Start of Exercise input

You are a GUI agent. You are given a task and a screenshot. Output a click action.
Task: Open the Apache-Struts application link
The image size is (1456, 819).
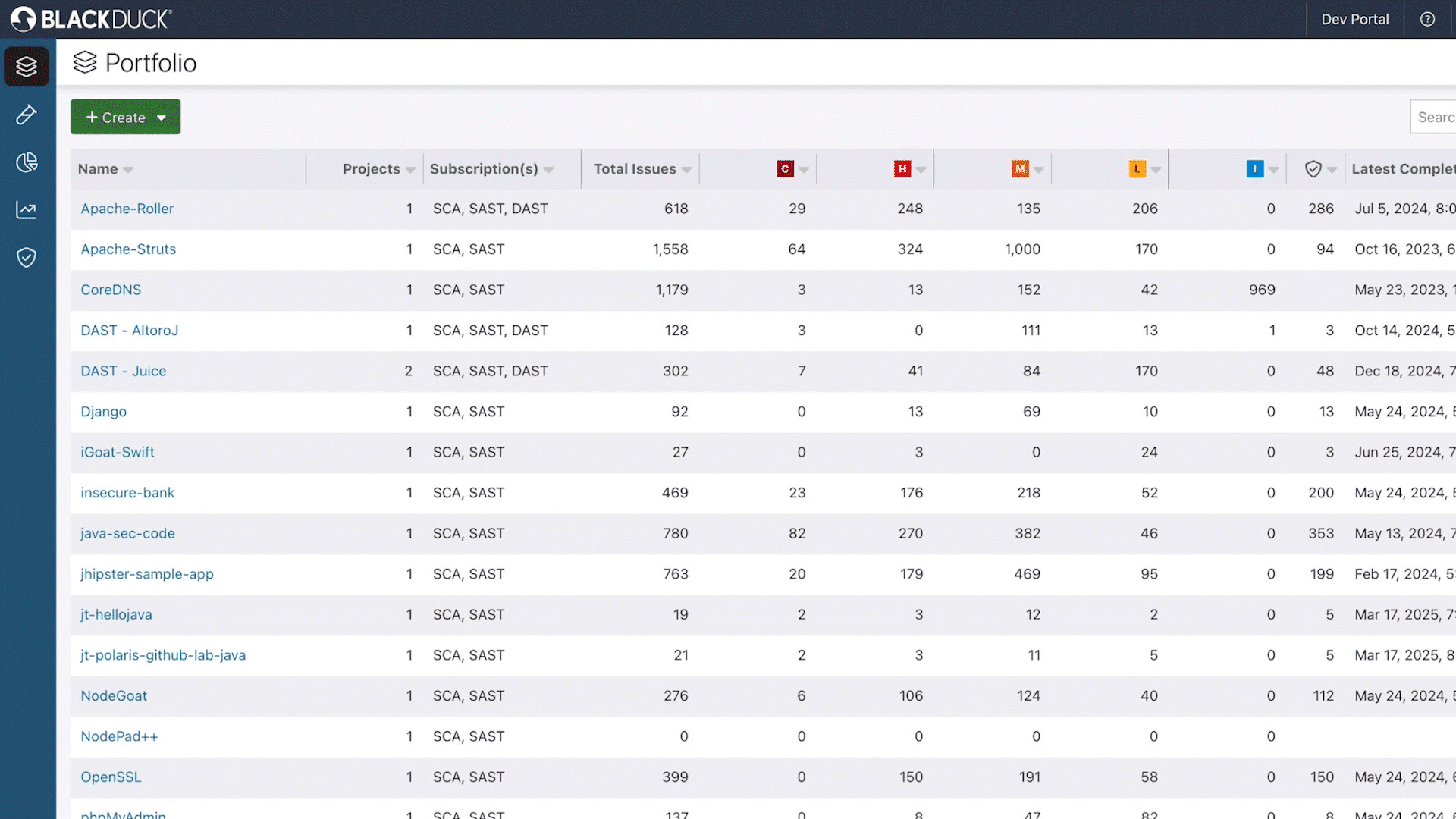pos(128,249)
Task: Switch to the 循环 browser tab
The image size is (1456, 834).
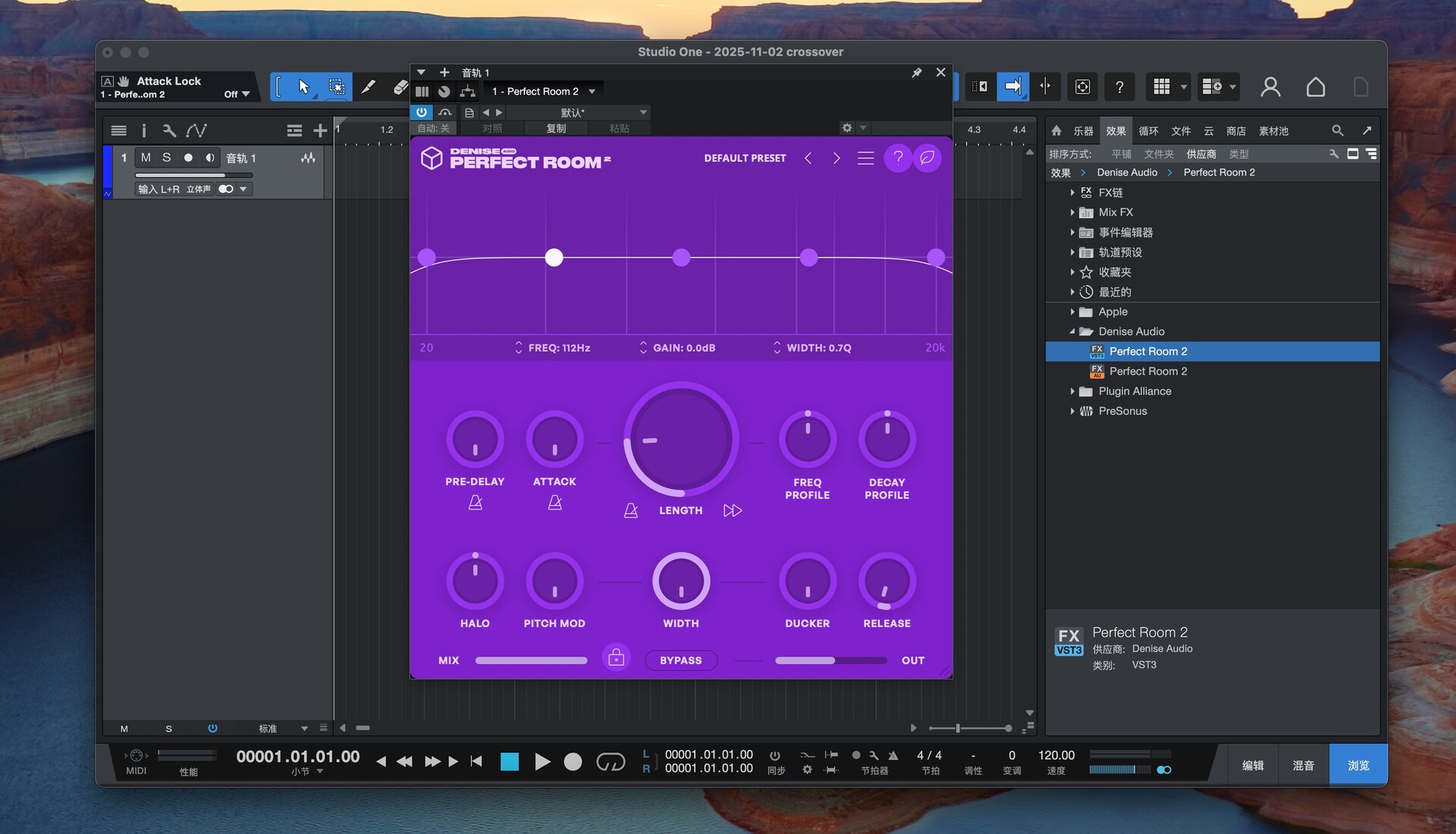Action: point(1148,130)

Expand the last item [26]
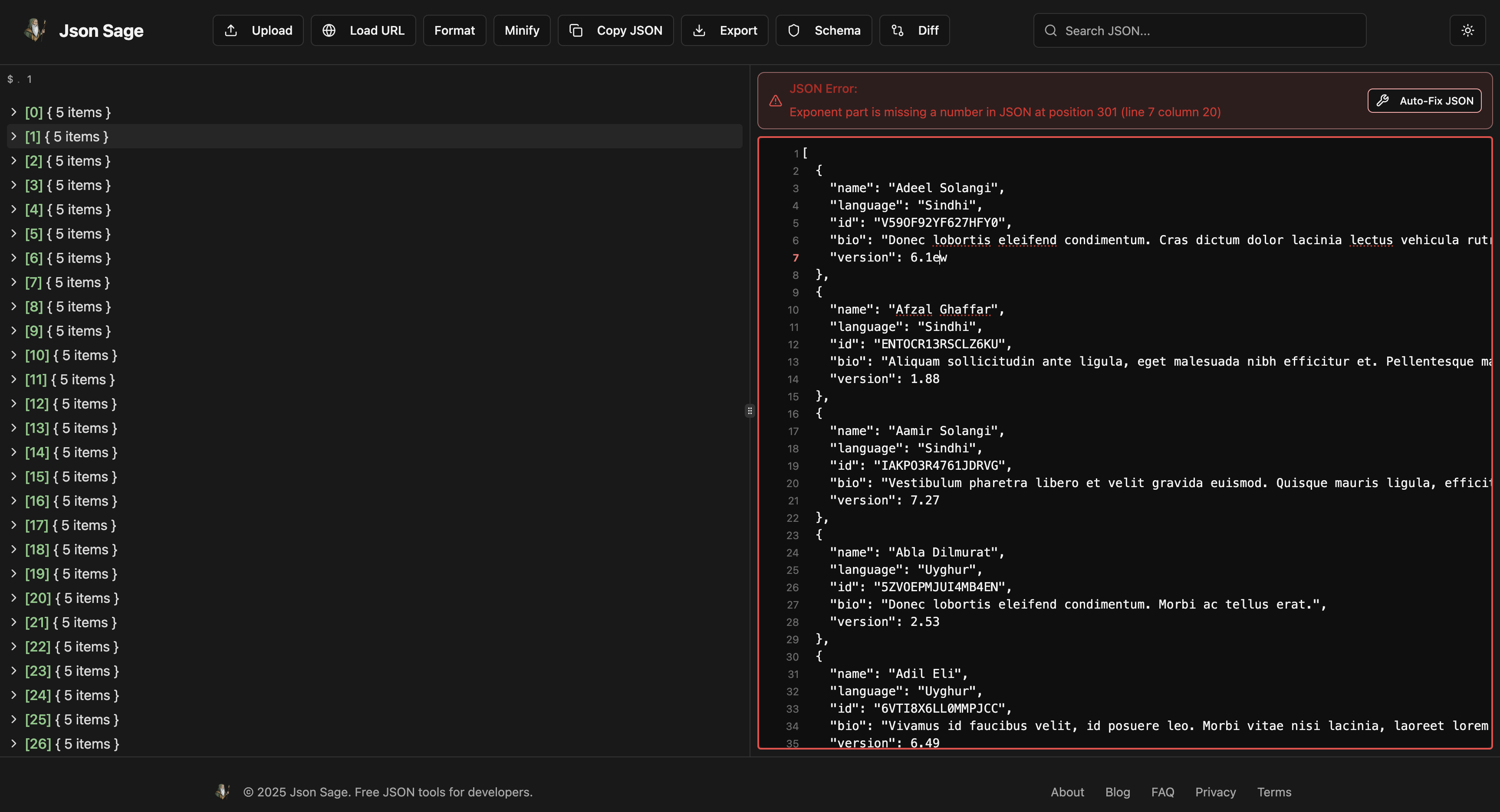click(15, 743)
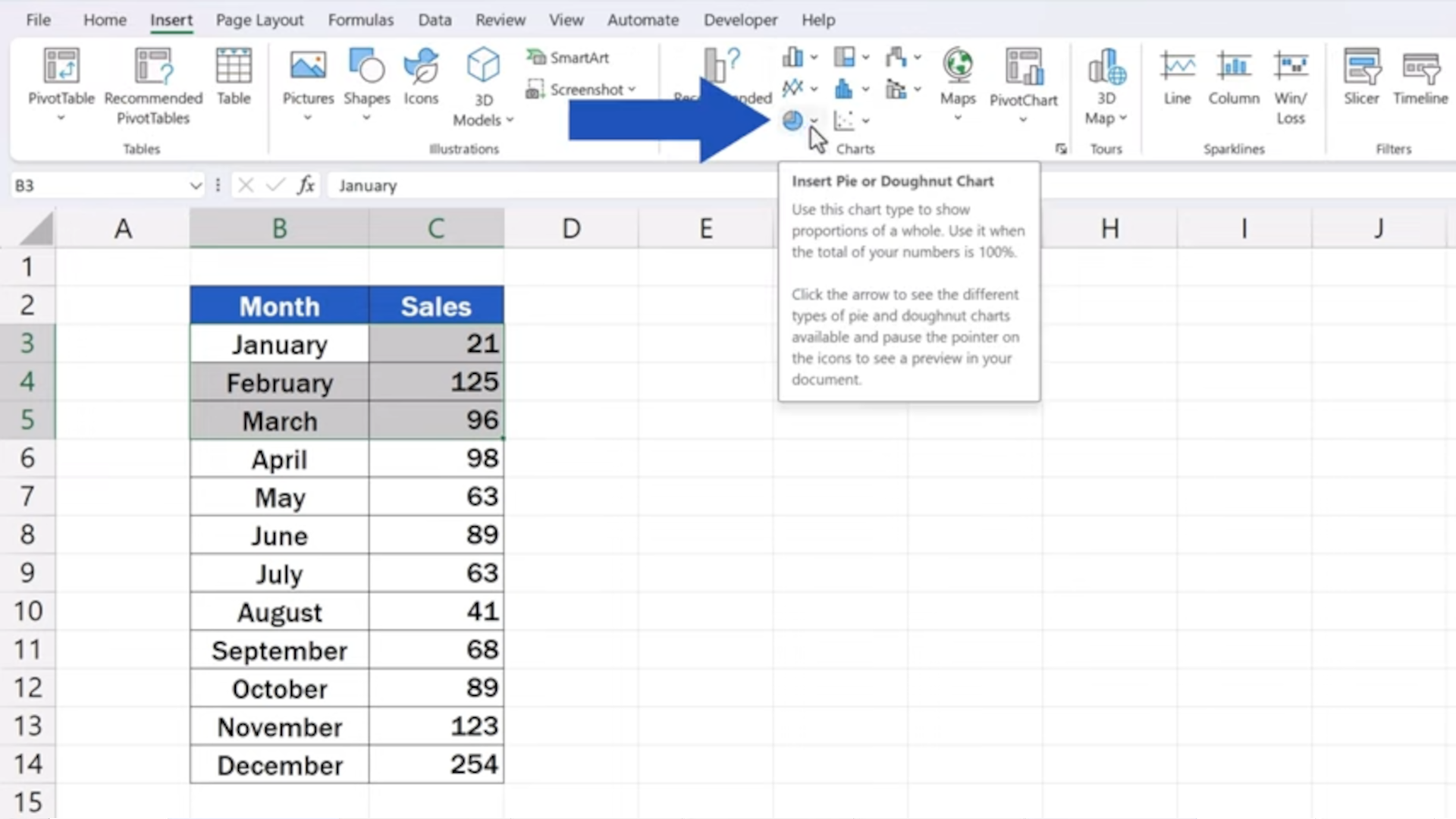Expand the Shapes dropdown
1456x819 pixels.
click(x=366, y=118)
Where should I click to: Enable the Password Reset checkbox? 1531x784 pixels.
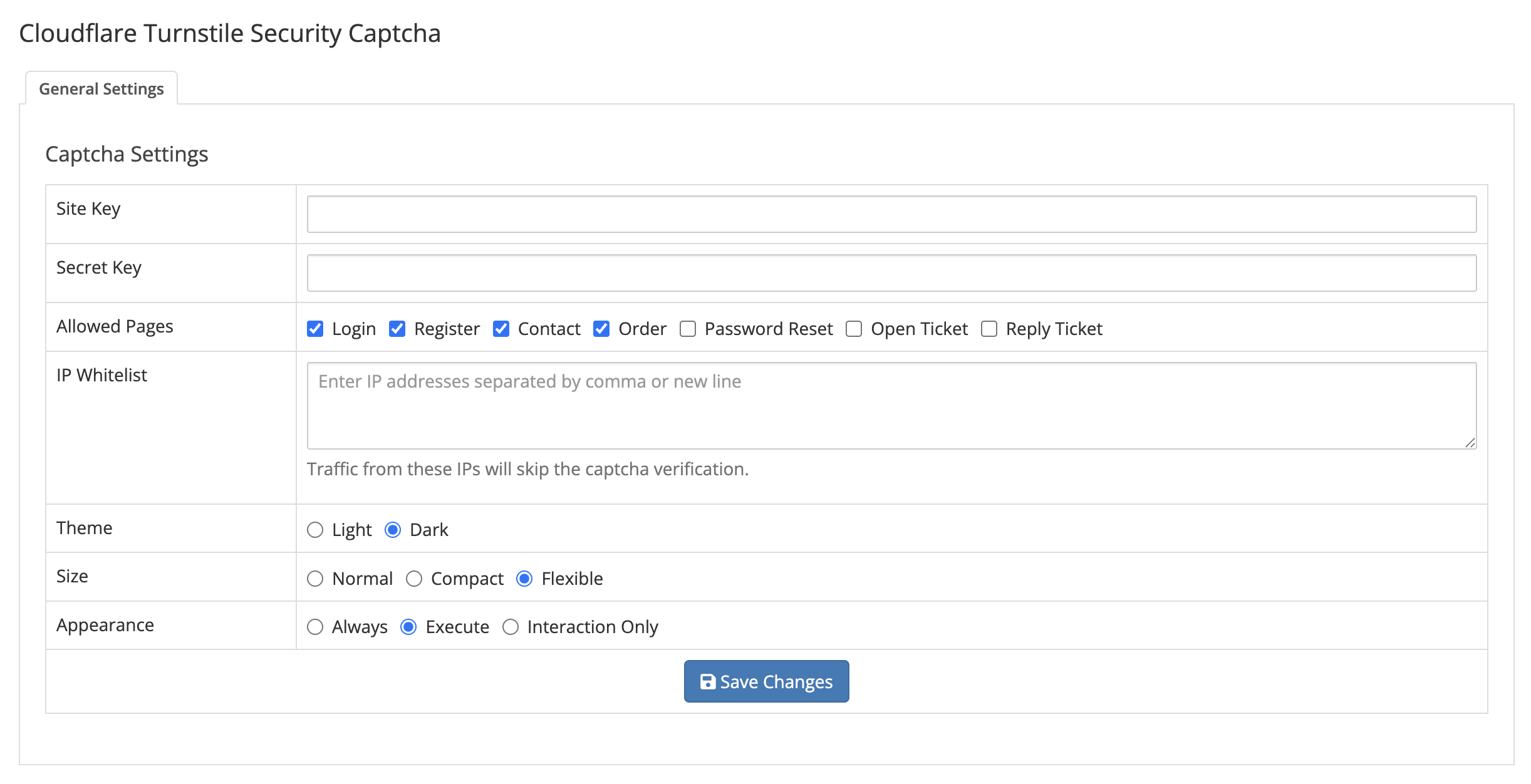click(x=688, y=329)

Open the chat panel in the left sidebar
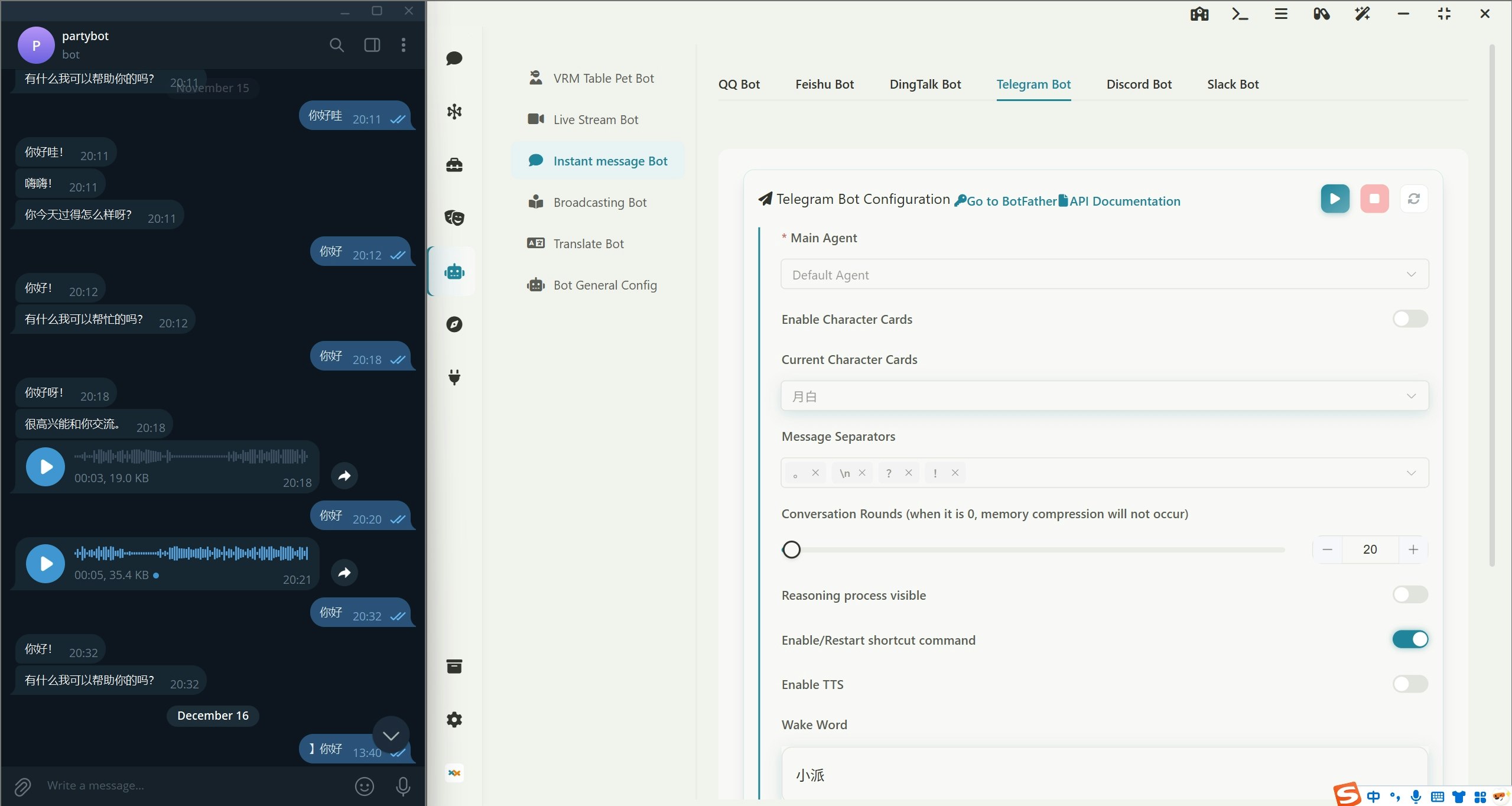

End of Exercise input

Only a number is wanted here. How many lines in the material contain "Open"?

2